Exactly as they appear below, repeat the lines from the one with "News & Events (45, 882)" through the one with "November 2004", and no others.

## Data to process
++++++++++

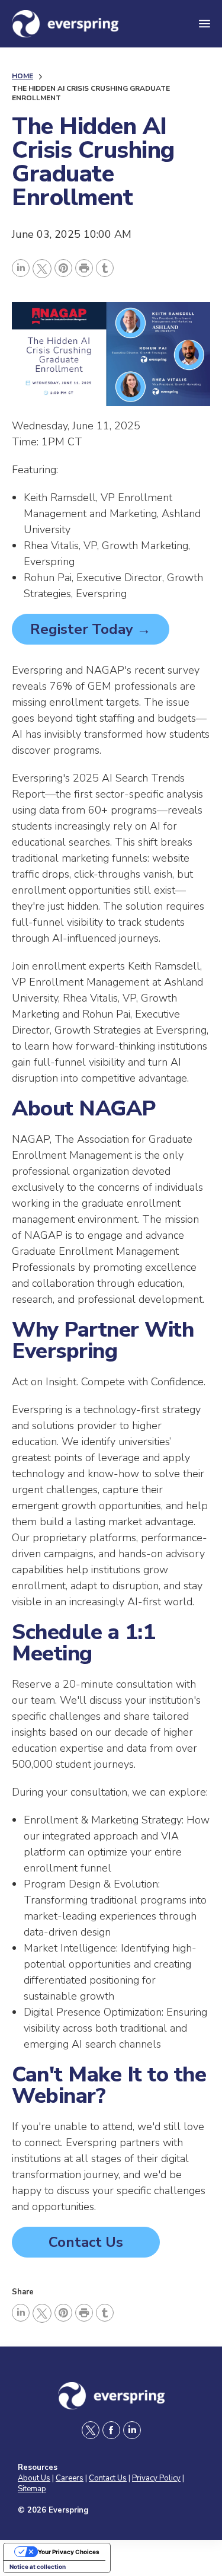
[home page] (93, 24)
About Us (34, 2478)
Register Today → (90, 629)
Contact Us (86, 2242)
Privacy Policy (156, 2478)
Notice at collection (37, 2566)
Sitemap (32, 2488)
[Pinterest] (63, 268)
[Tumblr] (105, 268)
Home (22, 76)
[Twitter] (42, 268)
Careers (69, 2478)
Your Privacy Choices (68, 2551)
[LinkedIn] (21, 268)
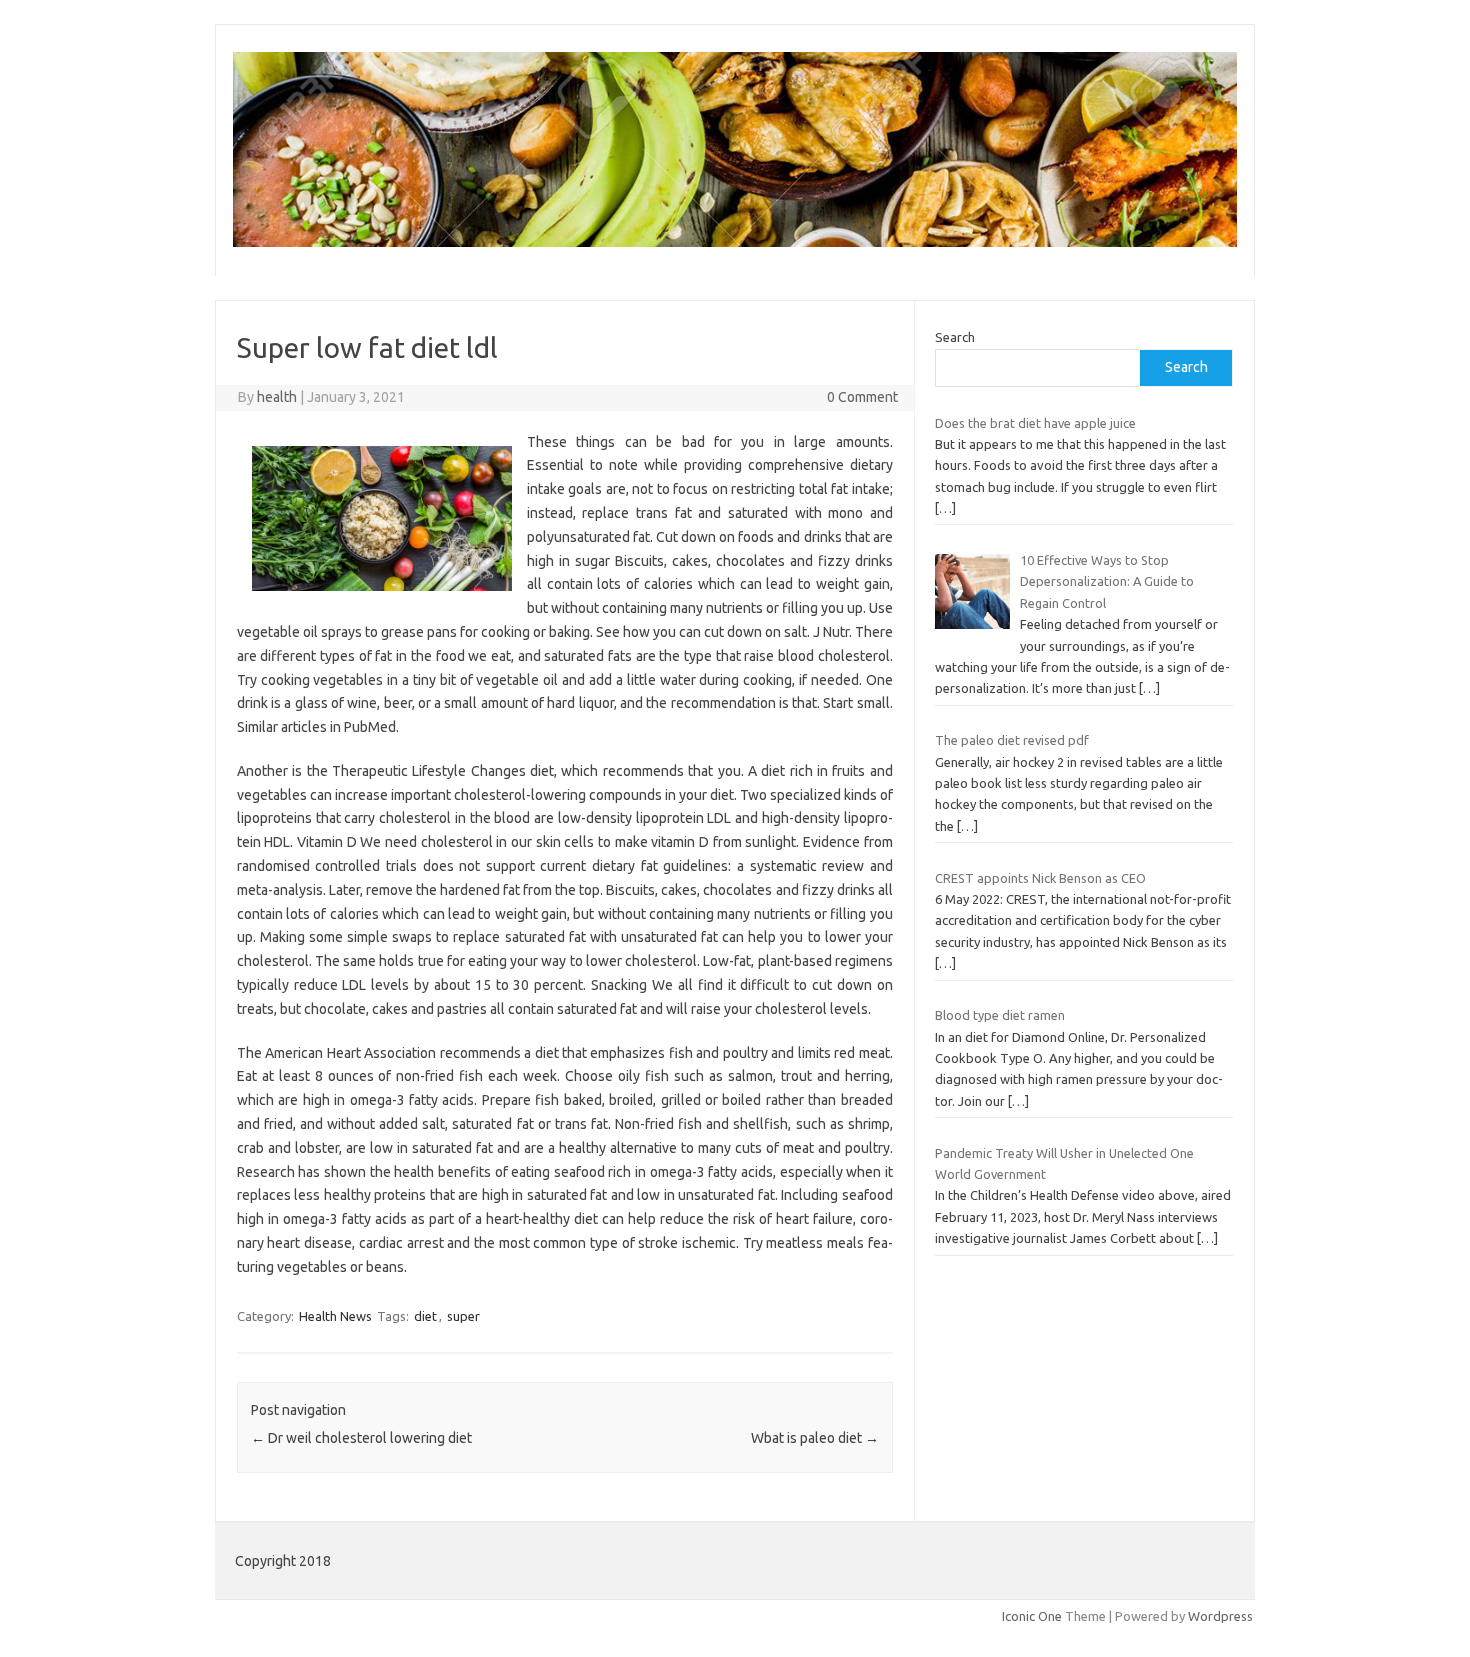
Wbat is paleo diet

++++++++++

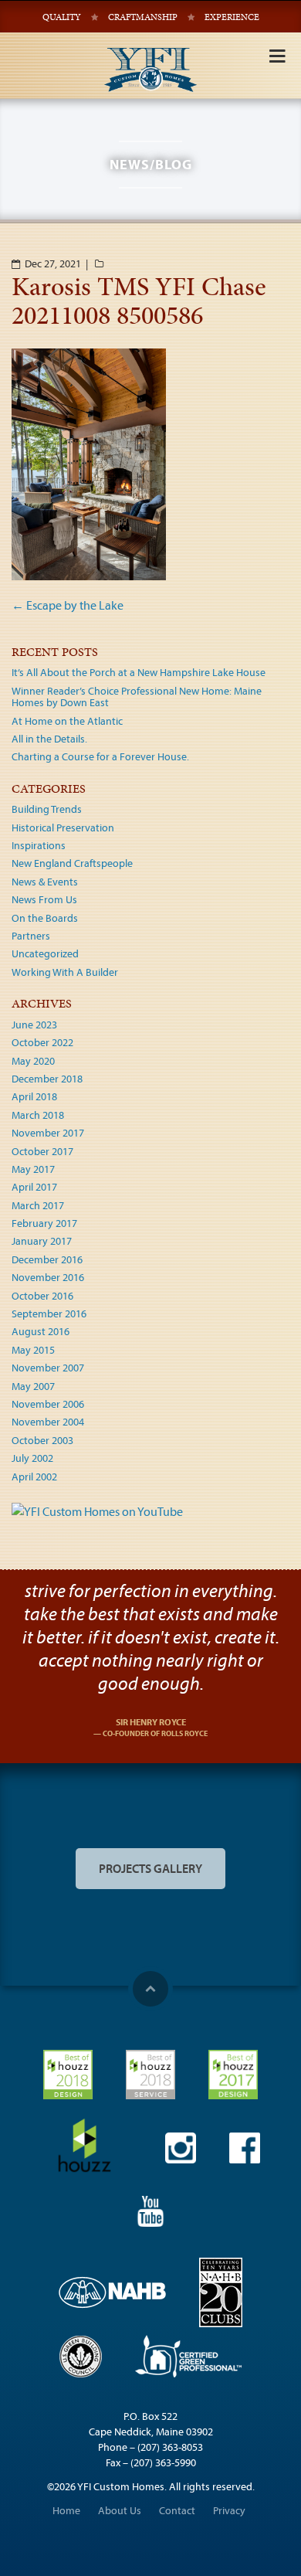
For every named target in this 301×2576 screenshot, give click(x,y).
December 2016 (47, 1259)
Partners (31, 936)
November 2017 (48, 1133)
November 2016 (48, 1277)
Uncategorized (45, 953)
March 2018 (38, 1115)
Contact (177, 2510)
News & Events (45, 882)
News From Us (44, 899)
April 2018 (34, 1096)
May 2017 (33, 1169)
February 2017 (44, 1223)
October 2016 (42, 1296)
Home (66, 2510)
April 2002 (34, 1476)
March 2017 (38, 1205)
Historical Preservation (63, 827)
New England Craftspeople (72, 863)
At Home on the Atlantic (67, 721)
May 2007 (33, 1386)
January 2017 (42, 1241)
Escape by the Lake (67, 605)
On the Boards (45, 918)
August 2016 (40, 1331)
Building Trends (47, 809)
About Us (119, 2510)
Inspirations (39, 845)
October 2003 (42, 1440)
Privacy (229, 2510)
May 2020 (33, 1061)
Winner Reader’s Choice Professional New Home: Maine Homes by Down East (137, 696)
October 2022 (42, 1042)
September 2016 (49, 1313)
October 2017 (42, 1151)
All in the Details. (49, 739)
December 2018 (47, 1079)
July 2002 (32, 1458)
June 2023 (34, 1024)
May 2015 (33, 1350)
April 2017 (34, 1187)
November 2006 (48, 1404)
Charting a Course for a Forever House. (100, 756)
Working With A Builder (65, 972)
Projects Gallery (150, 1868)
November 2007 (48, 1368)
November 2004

++++++++++

## Exercise result
News & Events (45, 882)
News From Us (44, 899)
April 2018 (34, 1096)
May 2017 (33, 1169)
February 2017 (44, 1223)
October 2016 (42, 1296)
Home (66, 2510)
April 2002 (34, 1476)
March 2017 (38, 1205)
Historical Preservation (63, 827)
New England Craftspeople (72, 863)
At Home on the Atlantic (67, 721)
May 2007 (33, 1386)
January 2017 (42, 1241)
Escape by the Lake (67, 605)
On the Boards (45, 918)
August 2016 (40, 1331)
Building Trends (47, 809)
About Us (119, 2510)
Inspirations (39, 845)
October 2003 (42, 1440)
Privacy (229, 2510)
May 2020 (33, 1061)
Winner Reader’s Choice Professional New Home: Maine Homes by Down East (137, 696)
October 2022 (42, 1042)
September 2016 (49, 1313)
October 2017 (42, 1151)
All in the Details. (49, 739)
December 2018 (47, 1079)
July 2002 (32, 1458)
June 2023 (34, 1024)
May 2015 (33, 1350)
April 2017 (34, 1187)
November 2006 (48, 1404)
Charting a Course for a Forever House. (100, 756)
Working With A Builder (65, 972)
Projects Gallery (150, 1868)
November 2007 (48, 1368)
November 2004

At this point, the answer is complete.